En ese particular recorrido alfabético del autor, nos detuvimos en la letra R, y en ella residía la voz Revolución, una expresión social lejana de mis propias afinidades humanas, al espantarme las vehemencias y sentir horror ante esos bruscos cambios traumatizantes de los que han querido voltear el mundo y siempre han dejado un interminable reguero de sangre, aprensiones dolientes y destrucción.
Intuyo con los años – he cruzado el Rubicón de mi propia supervivencia sin enmienda ni regreso – que solamente a un alborotador de postín, Jesús de Galilea, valió la pena seguirlo, como dice el propio mexicano, al ser el verdadero “corrector de pruebas de la vida humana”.

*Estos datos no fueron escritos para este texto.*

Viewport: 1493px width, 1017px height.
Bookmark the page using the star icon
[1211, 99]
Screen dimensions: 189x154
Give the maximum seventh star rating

A la caída de la tarde costera y con intención de descansar del alcaloide bendito de la lectura, enciendo esa “caja boba” y aún así necesaria, llamada televisión, convertida el somnífero perfecto para un anhelado sueño.
Una transmisión habla del Estado Islámico y sus fechorías demenciales de muerte y destrucción en nombre de un Dios (Alá), demostrando con creces que seguimos sin aprender nada de la historia; cada gobernante o exaltado diabólico necesita inventar sus desequilibrados mitos para no caer del pedestal donde está alzado. Lo comenzaron haciendo los reyes de Micenas y hasta el día de hoy es el mismo argumento escrito, inventado o soñado por Agamenón y Homero.
La historia nos lo recuerda con rasgos dolientes: Los pueblo no aprenden de sus tragedias, y cuando trasluce algo amargo, ya es demasiado tarde para volver a regresar al encuentro de sus pasos perdidos.
Eso es lo que nos enseña de manera transparente ese compendio de letras que Carlos Fuentes nos dejó en las manos unos meses antes de su sentida muerte.